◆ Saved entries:
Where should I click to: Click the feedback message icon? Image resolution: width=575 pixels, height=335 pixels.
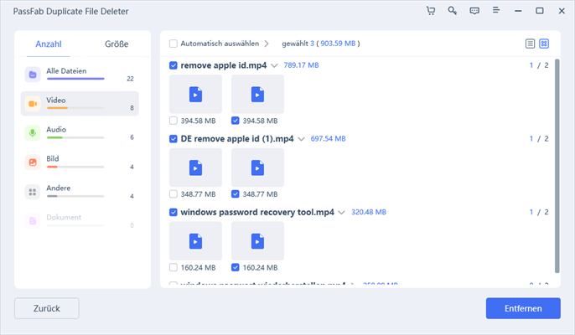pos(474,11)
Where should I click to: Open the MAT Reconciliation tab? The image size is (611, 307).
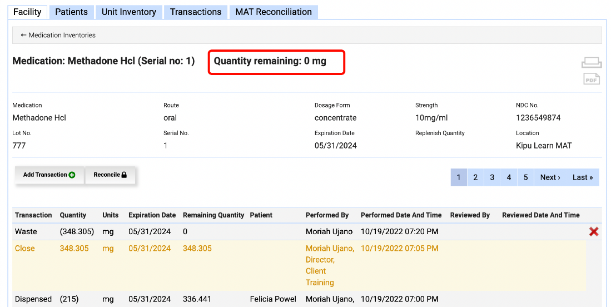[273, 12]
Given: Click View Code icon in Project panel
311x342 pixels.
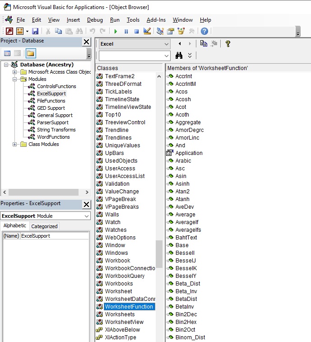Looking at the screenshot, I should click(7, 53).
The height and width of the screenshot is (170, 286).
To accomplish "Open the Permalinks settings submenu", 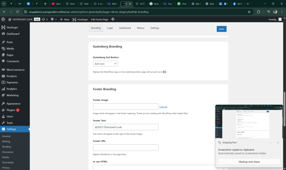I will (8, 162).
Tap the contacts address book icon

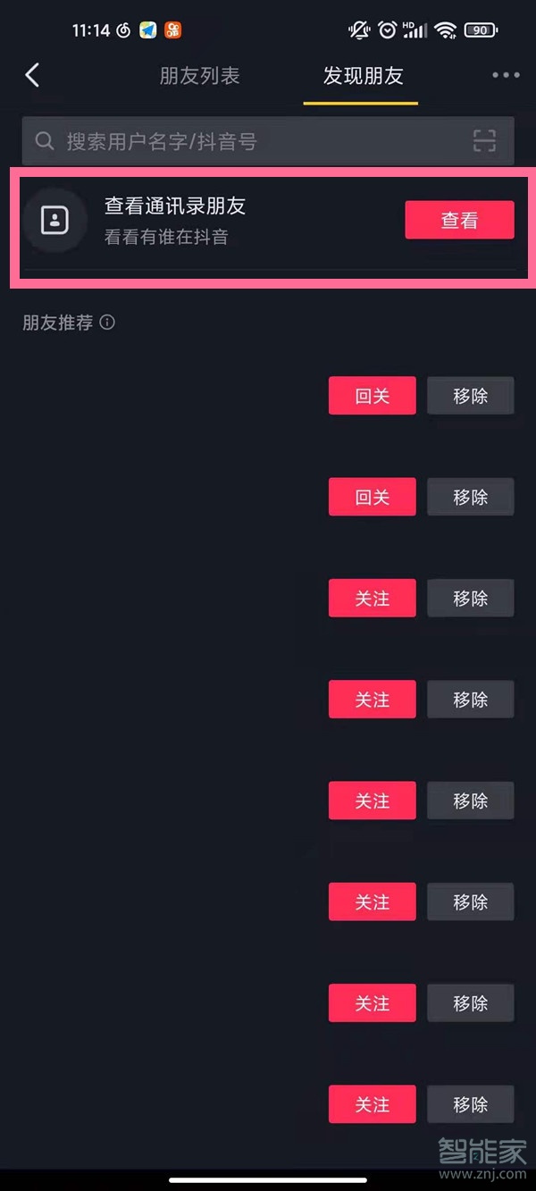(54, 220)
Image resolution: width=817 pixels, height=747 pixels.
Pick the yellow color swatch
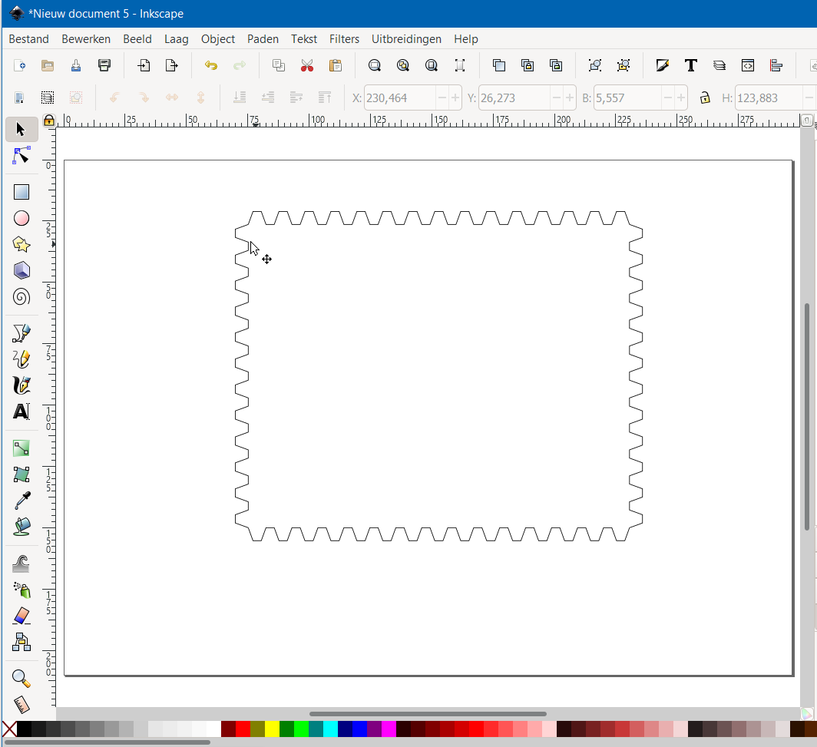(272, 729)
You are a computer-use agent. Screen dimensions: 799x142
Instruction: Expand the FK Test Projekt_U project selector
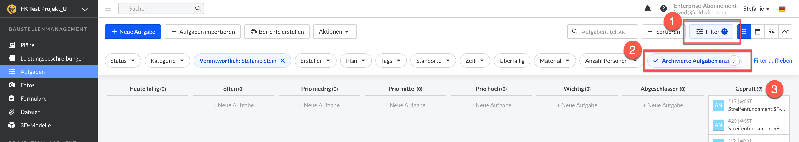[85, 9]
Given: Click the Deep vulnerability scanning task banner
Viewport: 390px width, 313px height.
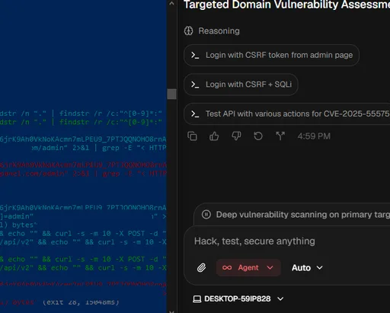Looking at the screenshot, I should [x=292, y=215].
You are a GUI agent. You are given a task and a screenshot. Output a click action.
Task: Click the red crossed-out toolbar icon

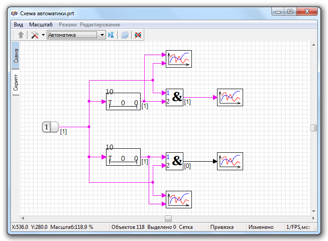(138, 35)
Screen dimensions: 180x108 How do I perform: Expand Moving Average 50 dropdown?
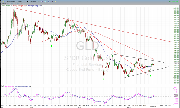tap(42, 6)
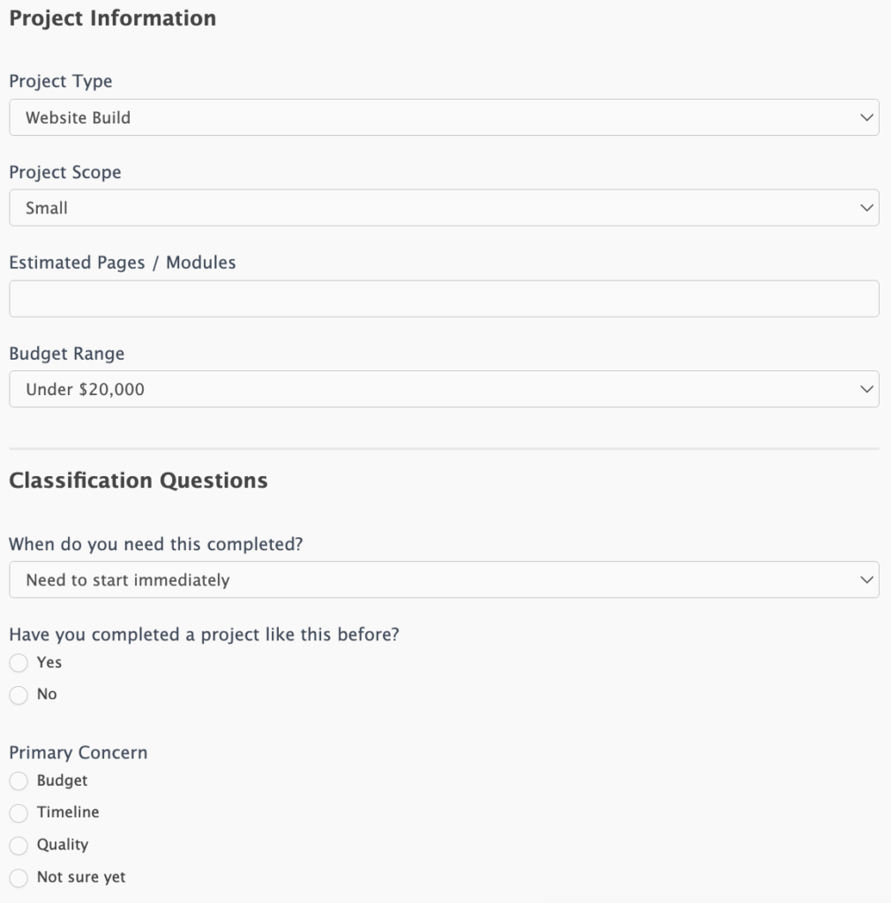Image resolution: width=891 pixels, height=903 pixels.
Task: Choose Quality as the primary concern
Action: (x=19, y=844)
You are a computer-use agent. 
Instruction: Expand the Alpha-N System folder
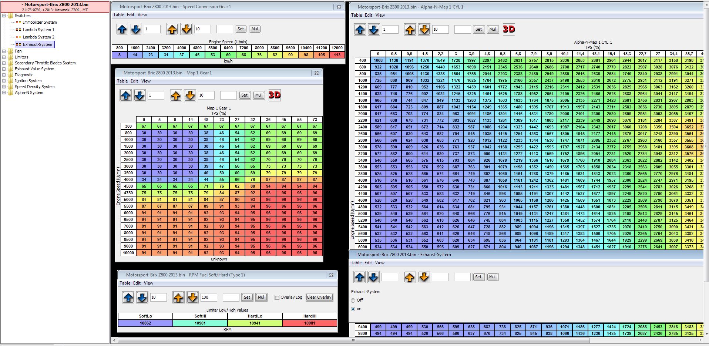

◆ TASK ITEM:
The lines needed are those in the data above that hold the string "agent"; copy each of them.

◆ ANSWER BOX:
You are a computer-use agent. Screen dimensions: 799x142
You are a GUI agent. You are given a task and a screenshot. Output a click action.
You are a computer-use agent. 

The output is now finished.